The rationale behind securing the warrant program is to minimize the risk of it not being fully subscribed, given the difficult market conditions. The board has prioritised strengthening the cash position to enable the company to report preliminary data from all 18 planned patients in the CARMA study. We believe this will create the most shareholder value in the long run, as it allows us to achieve key value-driving milestones in the development of our pipeline. 

– We are grateful for the strong support and confidence we have received from our investors and stakeholders, and we are convinced that this will provide us with the best conditions to continue delivering value to our shareholders. 

How do you plan to use the proceeds?

– No new clinical studies are planned within the scope of the secured proceeds; instead, the funds will be used to sustain operations into the second half of 2027. As mentioned earlier, this gives us the opportunity to pass several important and potentially value-driving milestones.

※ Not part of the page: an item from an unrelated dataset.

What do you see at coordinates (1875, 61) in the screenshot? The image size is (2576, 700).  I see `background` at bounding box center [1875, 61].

This means that we can continue our clinical development at a pace that maximises value creation while maintaining a stable financial foundation over an extended period. 

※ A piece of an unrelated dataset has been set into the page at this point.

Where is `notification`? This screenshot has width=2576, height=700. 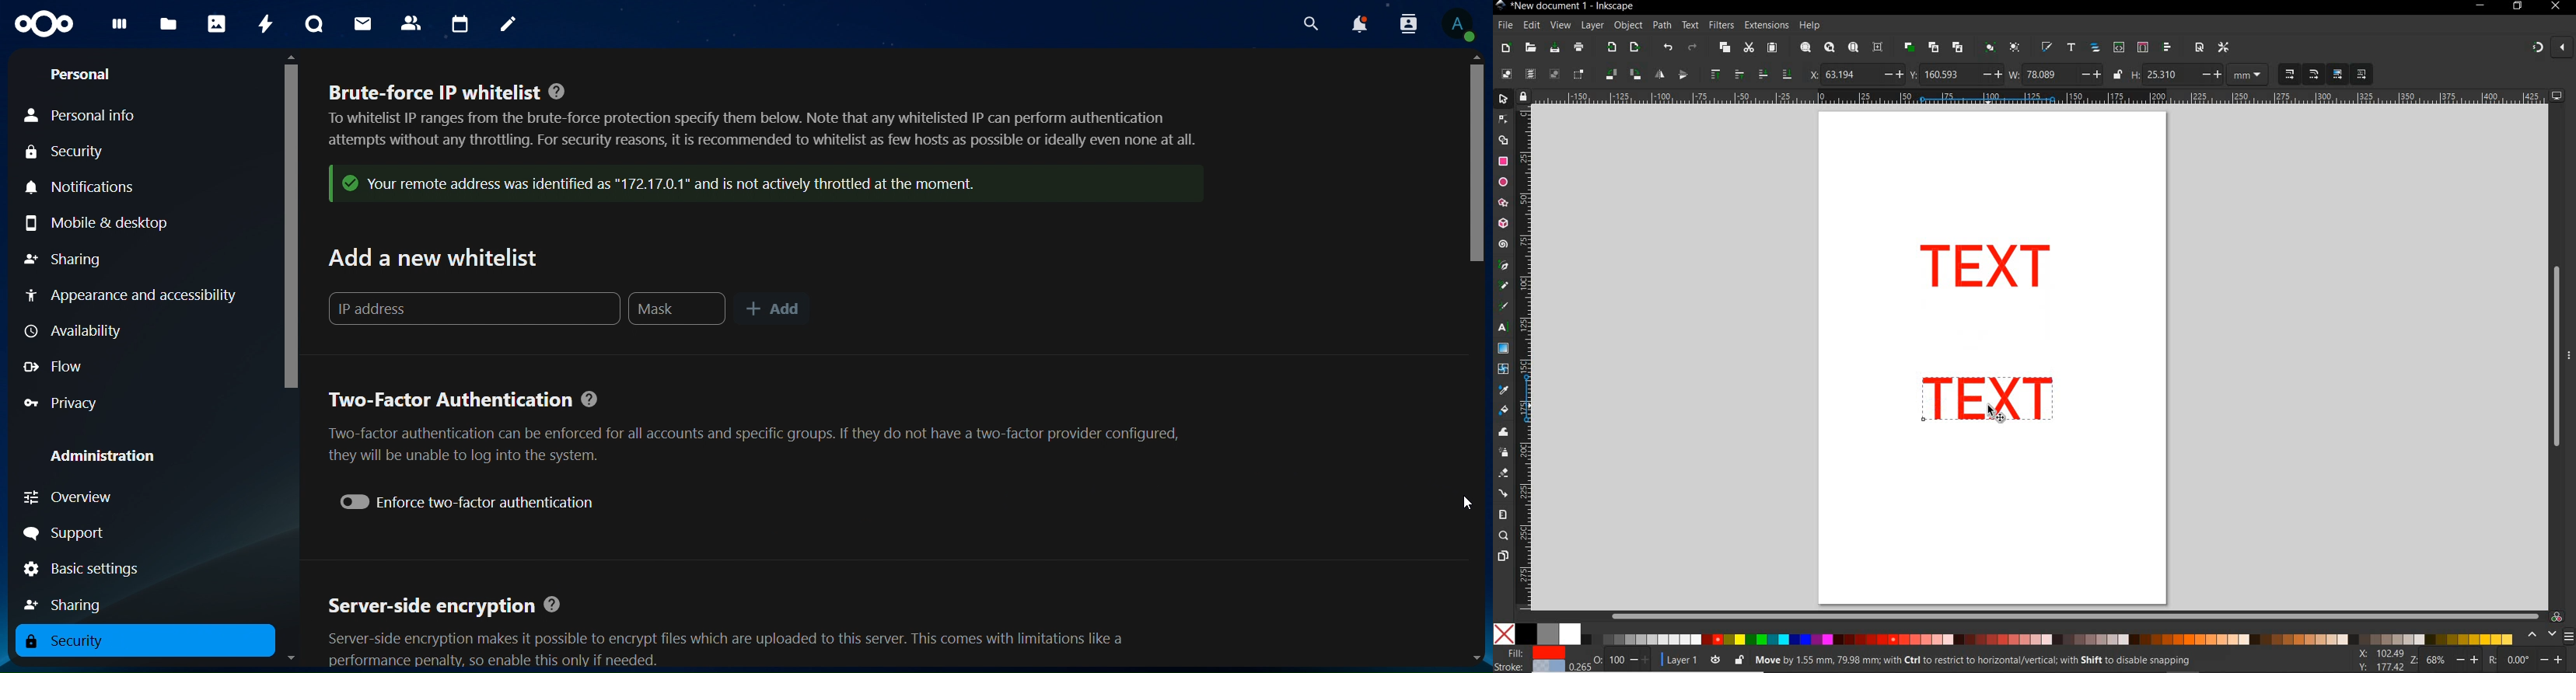 notification is located at coordinates (1405, 23).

We are confident that this strategy will provide us with greater flexibility and resilience in a challenging market environment and ultimately create the most shareholder value. 

What are the most critical milestones in 2025?

– The most critical milestones in 2025 are related to our ongoing clinical studies. For ELC-100, we will finalise the dose-escalation study by the summer, representing a significant milestone in the program’s development and providing valuable data to inform our next steps. For the CARMA study, we plan to report data from both cohort 1 and cohort 2 during the year. These reports are crucial for demonstrating study progress and assessing the treatment’s safety and efficacy. 

– At the same time, we are actively seeking soft funding and/or partnerships for our other programs, including establishing collaborations for our iTANK platform. This is a key part of our strategy to ensure long-term development and value creation.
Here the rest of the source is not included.